*DATA FOR PROCESSING*:
------------------------------

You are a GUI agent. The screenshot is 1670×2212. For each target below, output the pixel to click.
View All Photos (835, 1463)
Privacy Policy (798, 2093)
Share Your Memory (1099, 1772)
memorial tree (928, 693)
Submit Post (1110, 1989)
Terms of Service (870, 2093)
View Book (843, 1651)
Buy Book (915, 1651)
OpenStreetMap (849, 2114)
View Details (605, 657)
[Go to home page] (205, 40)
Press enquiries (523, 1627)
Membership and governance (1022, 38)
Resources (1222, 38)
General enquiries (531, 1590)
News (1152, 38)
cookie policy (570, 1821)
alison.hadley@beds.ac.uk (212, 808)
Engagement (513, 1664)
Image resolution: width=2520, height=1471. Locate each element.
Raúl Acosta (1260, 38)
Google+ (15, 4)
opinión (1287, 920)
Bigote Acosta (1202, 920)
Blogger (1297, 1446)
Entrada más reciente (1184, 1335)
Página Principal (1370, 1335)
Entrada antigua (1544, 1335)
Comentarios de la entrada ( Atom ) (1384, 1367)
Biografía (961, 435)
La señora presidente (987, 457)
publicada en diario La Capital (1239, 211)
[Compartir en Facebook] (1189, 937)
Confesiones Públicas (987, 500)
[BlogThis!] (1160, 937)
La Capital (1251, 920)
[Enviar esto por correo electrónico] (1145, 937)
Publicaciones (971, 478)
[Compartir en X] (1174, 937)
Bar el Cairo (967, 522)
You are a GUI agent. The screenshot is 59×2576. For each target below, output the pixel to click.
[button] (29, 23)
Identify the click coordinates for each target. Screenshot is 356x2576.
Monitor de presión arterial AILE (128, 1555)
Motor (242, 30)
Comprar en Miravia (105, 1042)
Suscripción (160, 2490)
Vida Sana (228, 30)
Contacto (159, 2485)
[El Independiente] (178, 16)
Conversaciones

------------------------------

*WHAT IS BEING ASKED*: A faithful retyping of every entry above is the task.

*SOLUTION FOR THIS EXERCISE*:
You are a GUI agent. The screenshot is 1670×2212. For each target below, output the pixel to click.
View All Photos (835, 1463)
Privacy Policy (798, 2093)
Share Your Memory (1099, 1772)
memorial tree (928, 693)
Submit Post (1110, 1989)
Terms of Service (870, 2093)
View Book (843, 1651)
Buy Book (915, 1651)
OpenStreetMap (849, 2114)
View Details (605, 657)
[Go to home page] (205, 40)
Press enquiries (523, 1627)
Membership and governance (1022, 38)
Resources (1222, 38)
General enquiries (531, 1590)
News (1152, 38)
cookie policy (570, 1821)
alison.hadley@beds.ac.uk (212, 808)
Engagement (513, 1664)
Image resolution: width=2520, height=1471. Locate each element.
Raúl Acosta (1260, 38)
Google+ (15, 4)
opinión (1287, 920)
Bigote Acosta (1202, 920)
Blogger (1297, 1446)
Entrada más reciente (1184, 1335)
Página Principal (1370, 1335)
Entrada antigua (1544, 1335)
Comentarios de la entrada ( Atom ) (1384, 1367)
Biografía (961, 435)
La señora presidente (987, 457)
publicada en diario La Capital (1239, 211)
[Compartir en Facebook] (1189, 937)
Confesiones Públicas (987, 500)
[BlogThis!] (1160, 937)
La Capital (1251, 920)
[Enviar esto por correo electrónico] (1145, 937)
Publicaciones (971, 478)
[Compartir en X] (1174, 937)
Bar el Cairo (967, 522)
You are a GUI agent. The screenshot is 59×2576. For each target below, output the pixel to click.
[button] (29, 23)
Identify the click coordinates for each target. Screenshot is 356x2576.
Monitor de presión arterial AILE (128, 1555)
Motor (242, 30)
Comprar en Miravia (105, 1042)
Suscripción (160, 2490)
Vida Sana (228, 30)
Contacto (159, 2485)
[El Independiente] (178, 16)
Conversaciones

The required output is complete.